In a FOX 32 special report, we're investigating a website that thousands turn to, to find background-checked contractors.
HomeAdvisor touts itself as the number one place to find trusted pros to get your home project done. But just how much vetting really goes on?
When we started digging, we discovered hundreds of complaints against the company - more than 500 nationwide just in the last year.
William Gordon showed us the garage that was supposed to be converted to his bedroom by now. Gordon and his wife planned to move in with her parents, including father-in-law Richard Harris.
“My wife and I are elderly, not kidding, but we need help,” Harris said.
The family hired a contractor they found on HomeAdvisor and work was supposed to be done within six weeks.
“They came in, and they talked to us, and I was convinced that they were good,” Harris said.
But after paying about $20k up front back in January, Gordon says they have nothing to show for it.
“It's devastating. He didn't just rip somebody off, he really ripped apart our lives,” Gordon said.
Gordon says that company dissolved, but popped up under another name on HomeAdvisor with a 5-star rating. He told HomeAdvisor what was happening, but they didn't budge.
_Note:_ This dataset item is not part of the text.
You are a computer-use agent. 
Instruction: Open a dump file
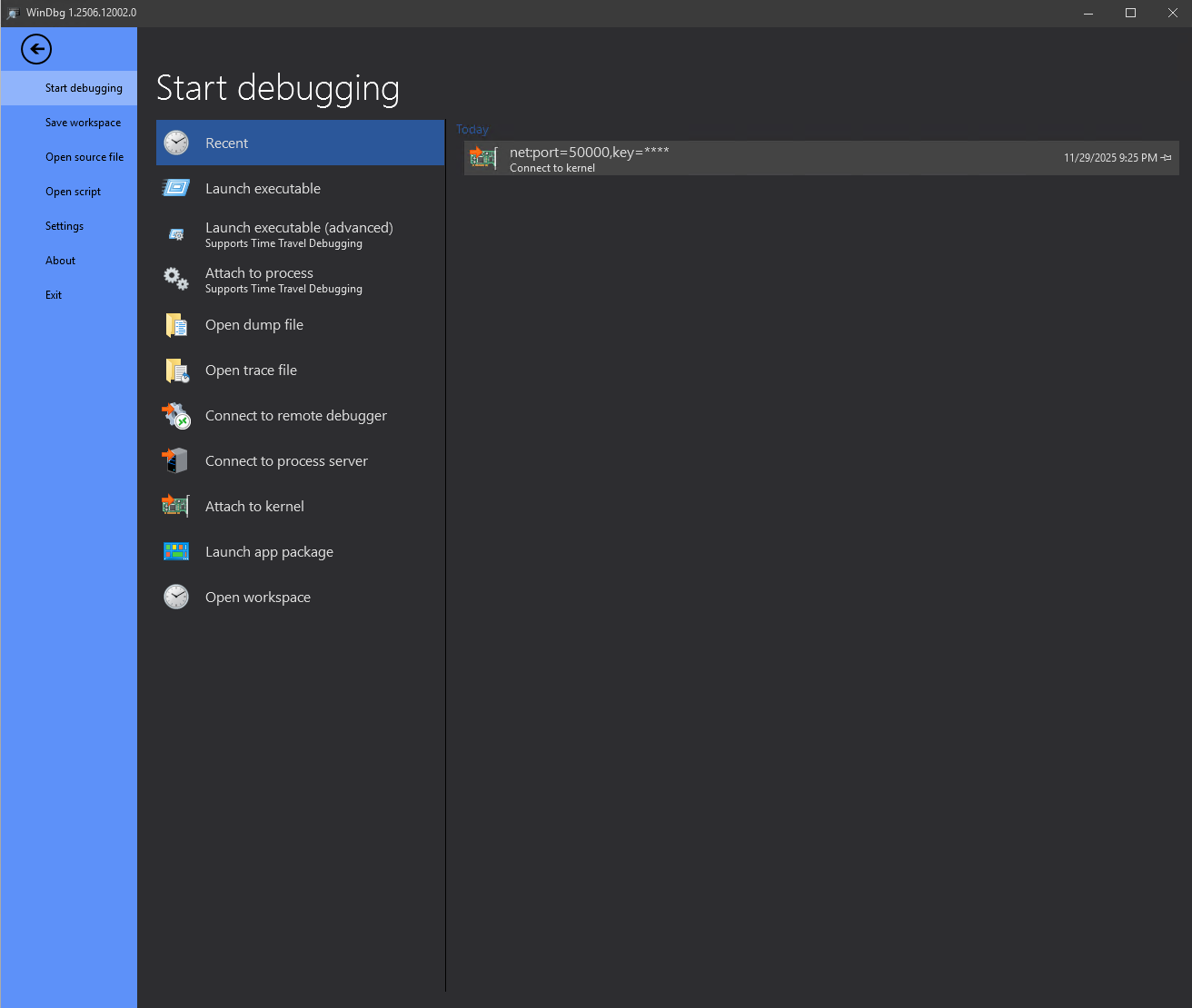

“They're still enabling him to prey on other people, knowing it's the same thief, just wearing a different mask,” Gordon said.
“We had a leak, and after the leak, we needed some electrical work done,” said Ed Marsh of Elgin.
Marsh also needed a contractor and hired a different company on HomeAdvisor. This time, the contractor showed up but that work wasn't up to code, and it gets worse.
“They don't have the credentials to be working in Elgin. It's just that simple,” Marsh said. “I asked [HomeAdvisor] to take that down, and they won't.
Both men tell us they trusted the contractors were vetted and licensed. But when we dug through HomeAdvisor's fine print, we found it only background checks the owner of a company. And for licenses, it just checks the state level license, meaning a contractor you hire on HomeAdvisor may not be licensed to do work in your city.
“I’m an average homeowner. And I want to make sure that the same thing doesn't happen to another homeowner that happened to me,” Marsh said.
And the complaints keep rolling in, more than 500 in the last year. In fact, the city of San Francisco is suing the company for false and misleading ads.
Both men hope HomeAdvisor tightens their processes, so their situations don't happen to anyone else.
“He's just literally being sent more victims. And they know it,” Gordon said.
HomeAdvisor tells us it doesn't comment on ongoing legal matters. For Gordon’s case, the company says it doesn't have a record of him finding his contractor on its site, though Gordon insists he did.
For Marsh’s case, HomeAdvisor recommends consumers check local requirements themselves. Experts also say do your own homework – check licenses and references yourself.